「セキュリティ監査は死んだ」時代のlaC
2026/05/11 22:36
「セキュリティ監査は死んだ」というブログが以前結構話題になっていた。
https://note.com/grandchildrice/n/n871088ba195f
自分もその時に読んだが、確かにその通りだなと思った。MythosをはじめとするAIによる攻撃からの完全防御は非常に難しく、Linuxのような著名OSSや多くの大企業でさえ(もしくは大企業ゆえかもしれないが....)、不正アクセス、サプライチェーンなど様々な攻撃に侵害されている。
各社が対策を練っている最中でもあると思うが、人的ミスもある以上攻撃を防ぐのはなかなか困難になっていくのではないかと思わざるを得ない。
ここで昨今話題になっているのが、GitHubの不正アクセスだ。私はこのサプライチェーンが広まっている現在ではGitHubはかなり危うい存在だと考えている。
GitHubの1個人、1アカウントというそもそもの設計がこのサプライチェーンを防ぐ上ではなかなか厳しいものにしていると言わざるを得ないだろう。このGitHub上での攻撃者のアクセス経路というものをかなり精査していく必要があるように思える。
そんな中私が注目しているのが、TerraformなどのInfrastructure as Codeだ。

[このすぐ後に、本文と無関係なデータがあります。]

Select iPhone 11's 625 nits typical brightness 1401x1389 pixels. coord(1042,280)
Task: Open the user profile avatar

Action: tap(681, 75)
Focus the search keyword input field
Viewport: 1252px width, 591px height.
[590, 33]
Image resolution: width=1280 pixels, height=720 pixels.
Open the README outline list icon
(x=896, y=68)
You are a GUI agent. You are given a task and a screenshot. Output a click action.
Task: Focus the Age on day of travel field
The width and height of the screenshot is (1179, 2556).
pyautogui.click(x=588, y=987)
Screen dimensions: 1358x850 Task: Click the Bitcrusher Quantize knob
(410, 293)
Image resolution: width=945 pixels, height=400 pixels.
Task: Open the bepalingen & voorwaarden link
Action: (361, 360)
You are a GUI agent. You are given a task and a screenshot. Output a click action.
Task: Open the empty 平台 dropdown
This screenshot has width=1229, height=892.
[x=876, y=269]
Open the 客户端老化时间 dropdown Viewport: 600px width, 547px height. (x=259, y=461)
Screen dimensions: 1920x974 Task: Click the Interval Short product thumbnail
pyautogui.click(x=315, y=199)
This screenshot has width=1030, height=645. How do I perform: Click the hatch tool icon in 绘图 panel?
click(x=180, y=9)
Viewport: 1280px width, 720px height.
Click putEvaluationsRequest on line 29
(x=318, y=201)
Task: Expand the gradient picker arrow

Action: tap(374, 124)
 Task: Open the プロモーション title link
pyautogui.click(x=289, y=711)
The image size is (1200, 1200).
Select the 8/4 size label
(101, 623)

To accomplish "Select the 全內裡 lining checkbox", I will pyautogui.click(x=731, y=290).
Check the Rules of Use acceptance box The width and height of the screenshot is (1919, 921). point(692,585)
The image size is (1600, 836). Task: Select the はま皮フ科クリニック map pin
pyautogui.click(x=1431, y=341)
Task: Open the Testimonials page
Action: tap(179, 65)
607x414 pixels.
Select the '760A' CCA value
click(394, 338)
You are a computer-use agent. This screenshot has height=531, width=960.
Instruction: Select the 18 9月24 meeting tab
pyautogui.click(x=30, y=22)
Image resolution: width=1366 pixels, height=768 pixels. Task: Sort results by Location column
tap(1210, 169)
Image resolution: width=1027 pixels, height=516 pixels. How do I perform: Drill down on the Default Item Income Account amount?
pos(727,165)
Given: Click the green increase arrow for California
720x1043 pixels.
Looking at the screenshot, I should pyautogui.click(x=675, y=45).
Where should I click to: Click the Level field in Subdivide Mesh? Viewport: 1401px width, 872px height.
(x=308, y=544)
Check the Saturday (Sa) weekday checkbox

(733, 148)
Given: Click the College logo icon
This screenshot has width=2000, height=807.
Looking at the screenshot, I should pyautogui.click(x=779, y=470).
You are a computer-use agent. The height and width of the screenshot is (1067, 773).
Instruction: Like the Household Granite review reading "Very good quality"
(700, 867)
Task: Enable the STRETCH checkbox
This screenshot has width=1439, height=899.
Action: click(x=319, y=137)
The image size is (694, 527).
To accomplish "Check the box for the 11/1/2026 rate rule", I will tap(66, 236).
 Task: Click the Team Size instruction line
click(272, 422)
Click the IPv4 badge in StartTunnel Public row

laCはAWSなどのインフラの設定を権限設定、デプロイ経路・Security Groupなどコードで設定をなんでも書くことができる。これはCoding Agentsでの開発体験を劇的に向上される素晴らしいものだと私は思っているが、それは攻撃者側から見ても同じだという皮肉でもある。
ChatGPTに簡単に聞いた感じだと、
GitHub Actionsに長期AWSキーを置かない
OIDC federationで短命credential化
main branch保護
mandatory review
apply権限とmerge権限を分離
Terraform plan/apply分離
本番applyは別system
drift detection
organization SCPで最終防衛線
break-glass account分離
secretsをTerraform stateに置かない
state backend暗号化
apply結果を監査ログへ
などを挙げていた。
これも皮肉だが、laC化されたインフラは、人間にとって管理しやすいだけでなく、AIにとっても解析しやすい。
IAM権限・デプロイ経路などもさらされる対象になるだろう。
我々は残念ながらlaCがない開発体験には絶対に戻ることはできない(それはそれで事故が起きると思われる)。
この開発体験と天秤にかけて設計をしていく必要が出てきているのかもしれない。
詰まるところはAWS Consoleが奪われるか、GitHubのログイン権限奪われるか?という違いではあるが、そこには天と地の違いがありそうな感覚がある。
GitHubの不正アクセスが起きた時にどのような情報がハッカーに渡るのか?そこまで考えて設計する時代になってしまっているのかもしれない。